Dataset records:

****************************************

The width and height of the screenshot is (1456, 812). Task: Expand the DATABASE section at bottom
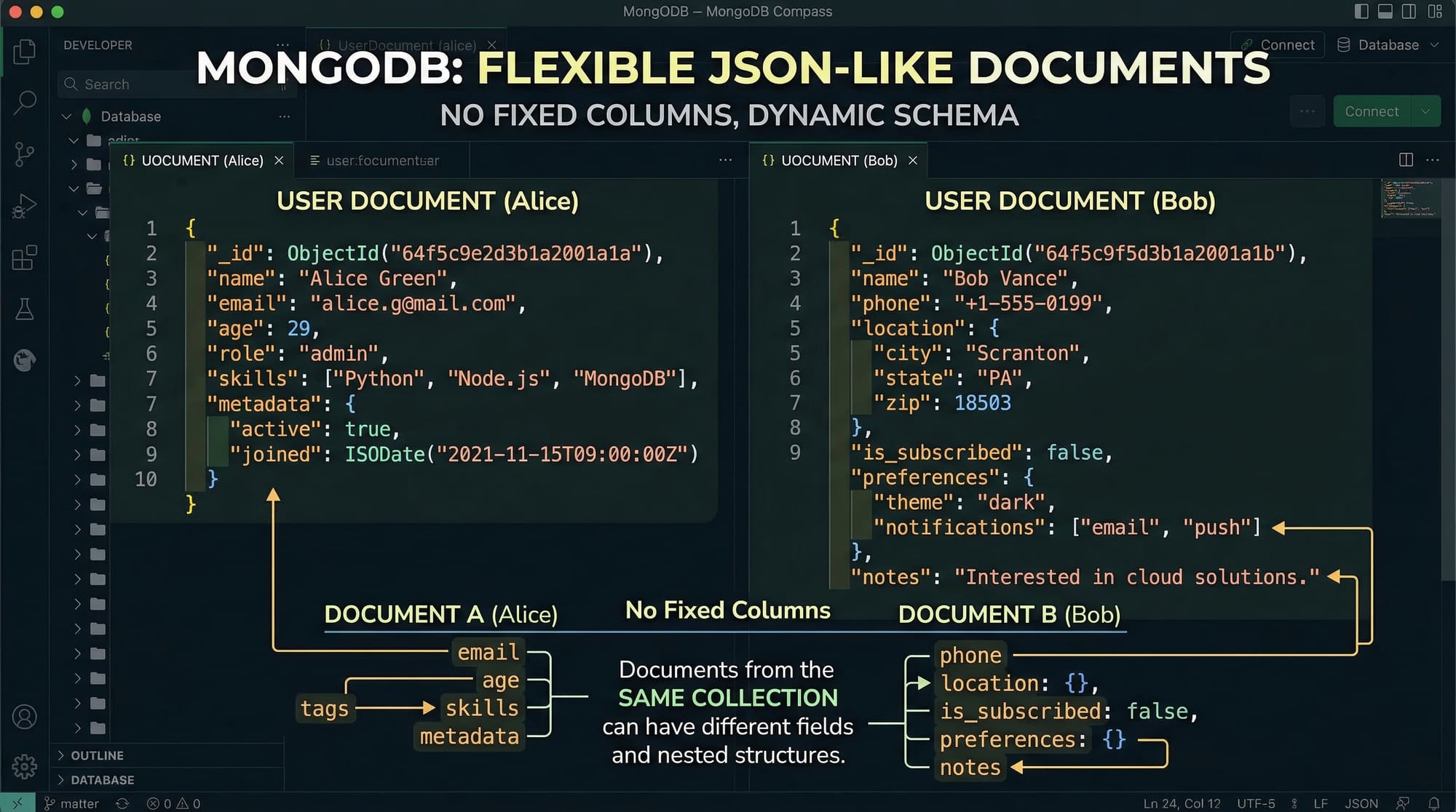click(102, 780)
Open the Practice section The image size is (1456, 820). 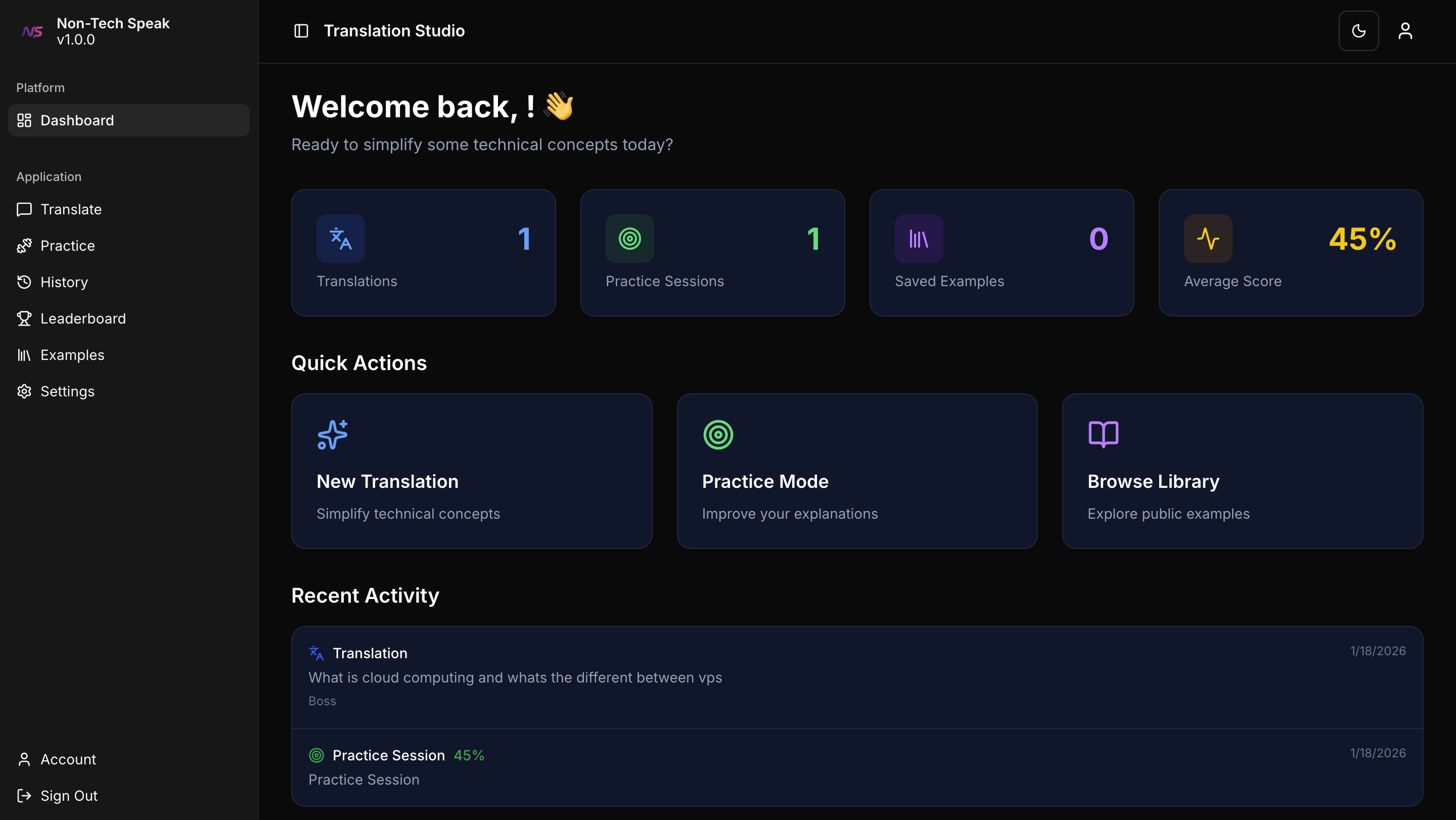[67, 246]
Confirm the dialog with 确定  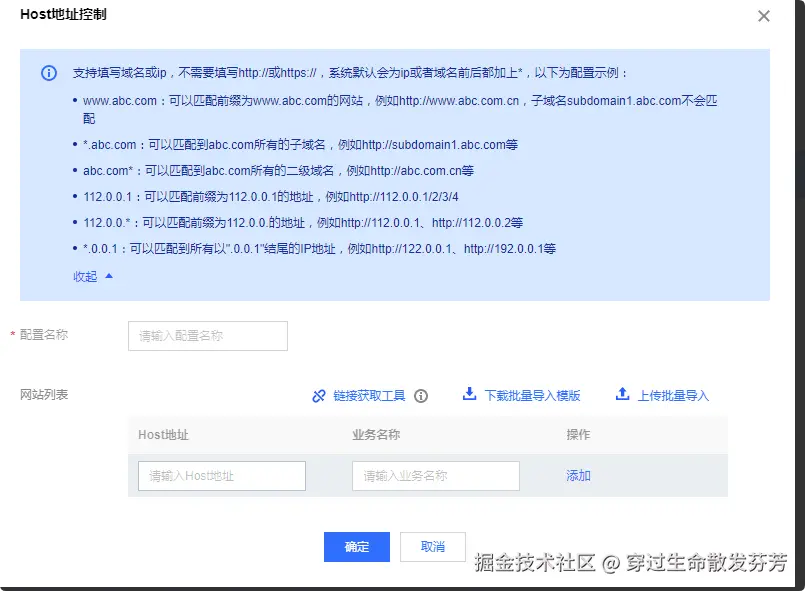[x=356, y=546]
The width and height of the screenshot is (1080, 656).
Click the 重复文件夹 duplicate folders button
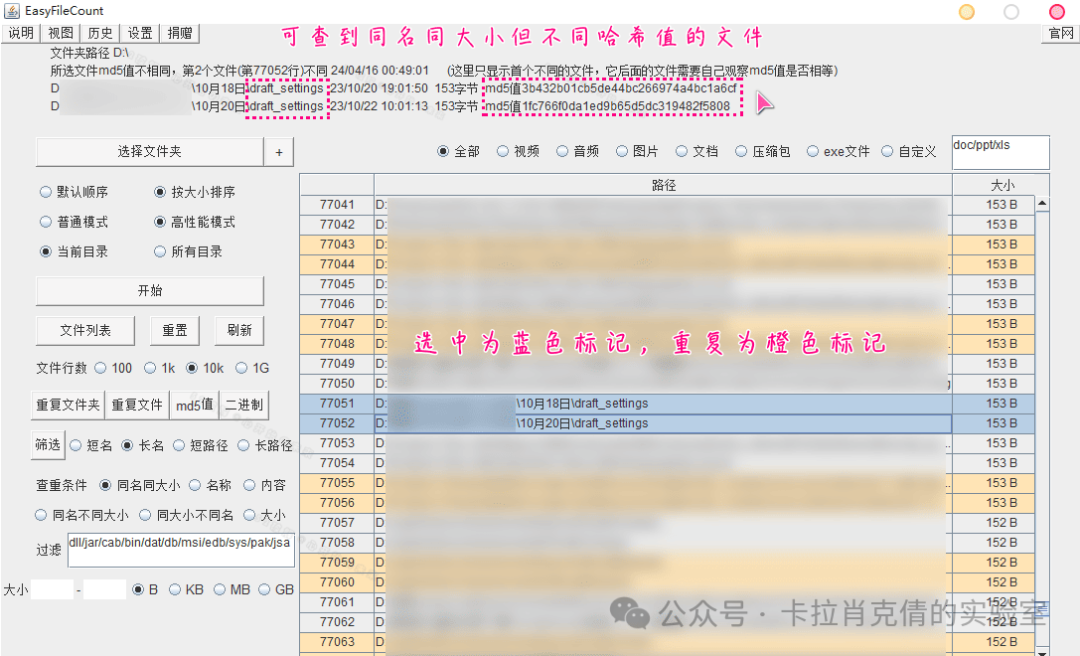pos(66,404)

****************************************

TASK TO COMPLETE: Retype the lines of the listing verbatim, starting from the line that contains "The width and height of the screenshot is (1080, 656)." and continuing through the end of the listing, with both ends included. Omit the pictures from your answer.

ANSWER TO THIS PROBLEM:
The width and height of the screenshot is (1080, 656).
Click the 重复文件夹 duplicate folders button
pos(66,404)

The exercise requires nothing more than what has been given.